Weekly Seminar: Xujiang Zhao
September 22, 2025

Talk Title
Uncertainty Quantification and Reasoning for Reliable AI
Abstract
Despite the remarkable progress in machine learning, AI systems still struggle with uncertainty—manifesting as overconfident predictions, unreliable decisions, and vulnerabilities in safety-critical applications. Addressing these challenges is essential for deploying AI responsibly in real-world scenarios. In this talk, I will present my research on uncertainty quantification and reasoning, a foundational approach to making AI systems more reliable, interpretable, and safe. This talk focuses on three key aspects: (1) Uncertainty quantification and decomposition - analyzing Inherent uncertainties derived from different root causes, aiming to enhance the transparency and trustworthiness of AI systems. (2)Uncertainty Reasoning in Machine Learning: – developing a unified framework to assess and manage the uncertainties associated with AI predictions and decisions, improving model calibration, reliability, and risk assessment in critical safety domains. (3) Reliable Large Language Models (LLMs) – addressing reliability gaps in foundation models by exploring novel uncertainty metrics to mitigate issues such as hallucinations, inconsistencies, and decision-making blind spots. Through the development of fundamental methodologies, theoretical insights, and practical applications, this research contributes to the responsible deployment of AI technologies.
Biography
Dr.

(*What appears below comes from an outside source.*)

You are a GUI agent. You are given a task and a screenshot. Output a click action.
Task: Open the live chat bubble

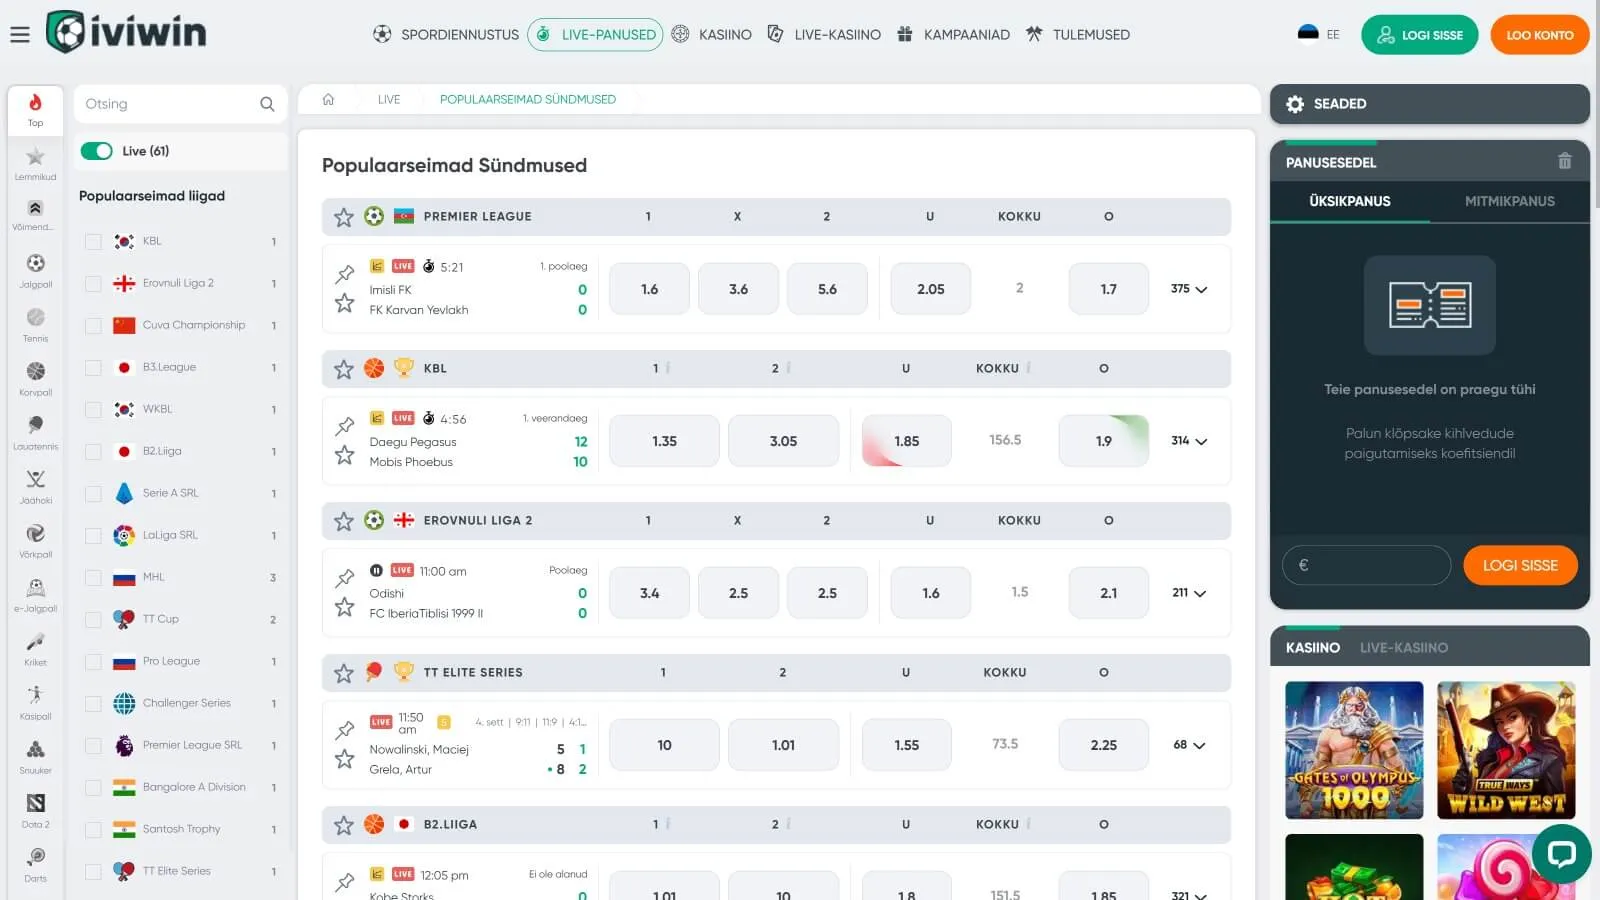1561,853
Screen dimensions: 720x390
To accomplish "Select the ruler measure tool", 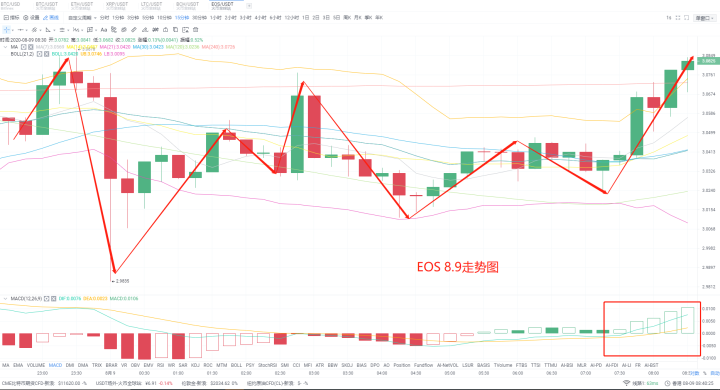I will tap(134, 30).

Xujiang Zhao is a Researcher at NEC Laboratories America. He received his Ph.D. in Computer Science Department at The University of Texas at Dallas in 2022. His research focuses on machine learning, NLP, and data mining, especially in Uncertainty Quantification and Reasoning, Large Language Models, Reinforcement Learning, Natural Language Processing, and Graph Neural Networks Dr. Zhao has published his work in top-tier machine learning and data mining conferences, including NeurIPS, ICLR, AAAI, ACL, NAACL, EMNLP and etc.. He has served on technical program committees for several high-impact venues, such as ICML, NeurIPS, ICLR, KDD, ARR, and AAAI. He also organized and chaired multiple workshops on topics of Uncertainty Quantification, Decision Making, and Trustworthy AI at KDD and AAAI.